The use-host-decl-names statement
use-host-decl-names flag;
If the use-host-decl-names parameter is true in a given scope, then for every host declaration within that scope, the name provided for the host declaration will be supplied to the client as its hostname. So, for example,
group {
use-host-decl-names on;
host joe {
hardware ethernet 08:00:2b:4c:29:32;
fixed-address joe.fugue.com;
}
}
is equivalent to
host joe {
hardware ethernet 08:00:2b:4c:29:32;
fixed-address joe.fugue.com;
option host-name "joe";
}
An option host-name statement within a host declaration will override the use of the name in the host declaration.

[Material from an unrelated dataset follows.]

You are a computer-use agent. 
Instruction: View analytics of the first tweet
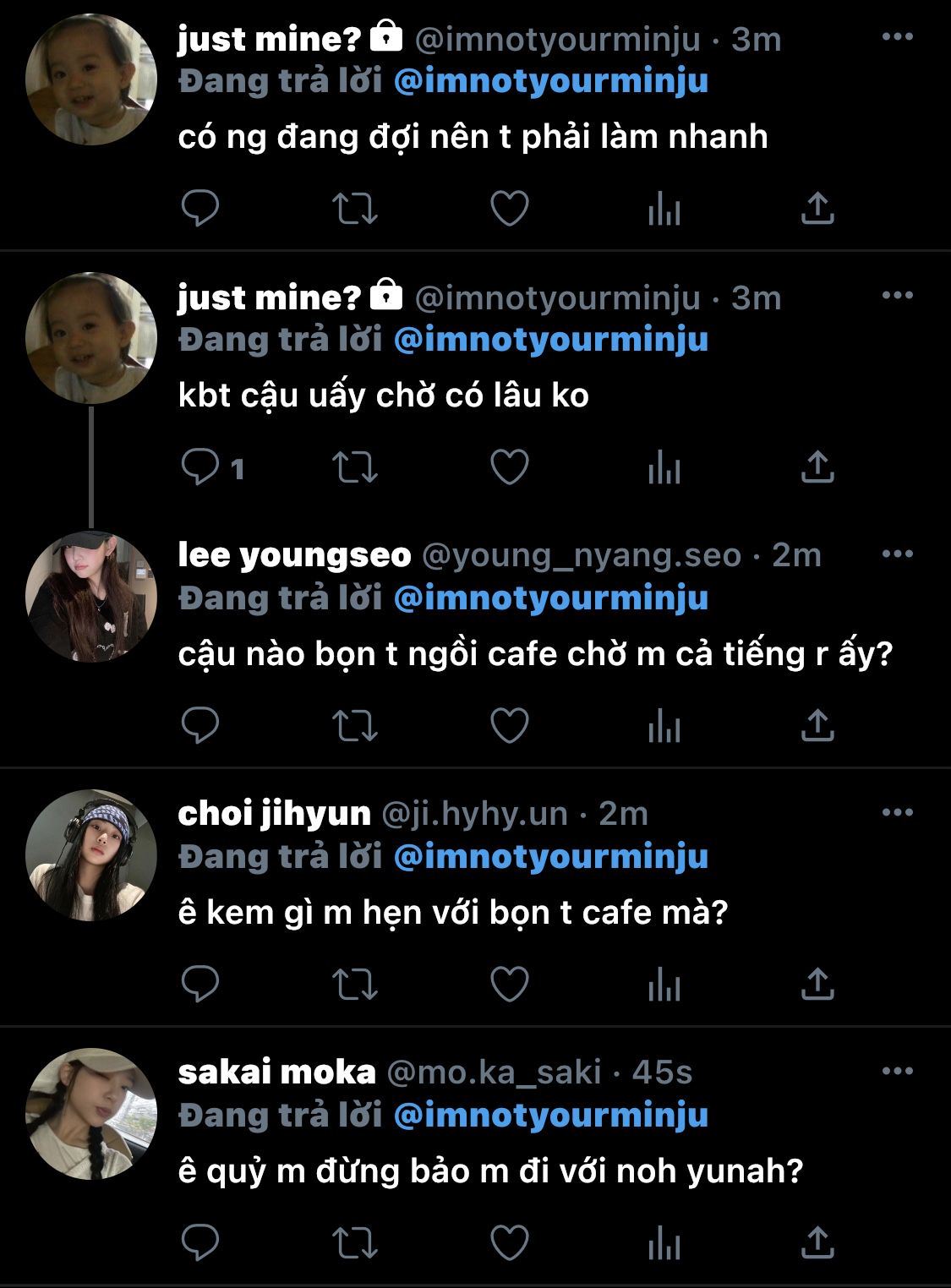(x=664, y=208)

It should be noted here that most DHCP clients completely ignore the host-name option sent by the DHCP server, and there is no way to configure them not to do this. So you generally have a choice of either not having any hostname to client IP address mapping that the client will recognize, or doing DNS updates. It is beyond the scope of this document to describe how to make this determination.
The use-lease-addr-for-default-route statement
use-lease-addr-for-default-route flag;
If the use-lease-addr-for-default-route parameter is true in a given scope, then instead of sending the value specified in the routers option (or sending no value at all), the IP address of the lease being assigned is sent to the client. This supposedly causes Win95 machines to ARP for all IP addresses, which can be helpful if your router is configured for proxy ARP. The use of this feature is not recommended, because it won't work for many DHCP clients.
The vendor-option-space statement
vendor-option-space string;
The vendor-option-space parameter determines from what option space vendor options are taken. The use of this configuration parameter is illustrated in the dhcp-options(5) manual page, in the VENDOR ENCAPSULATED OPTIONS section.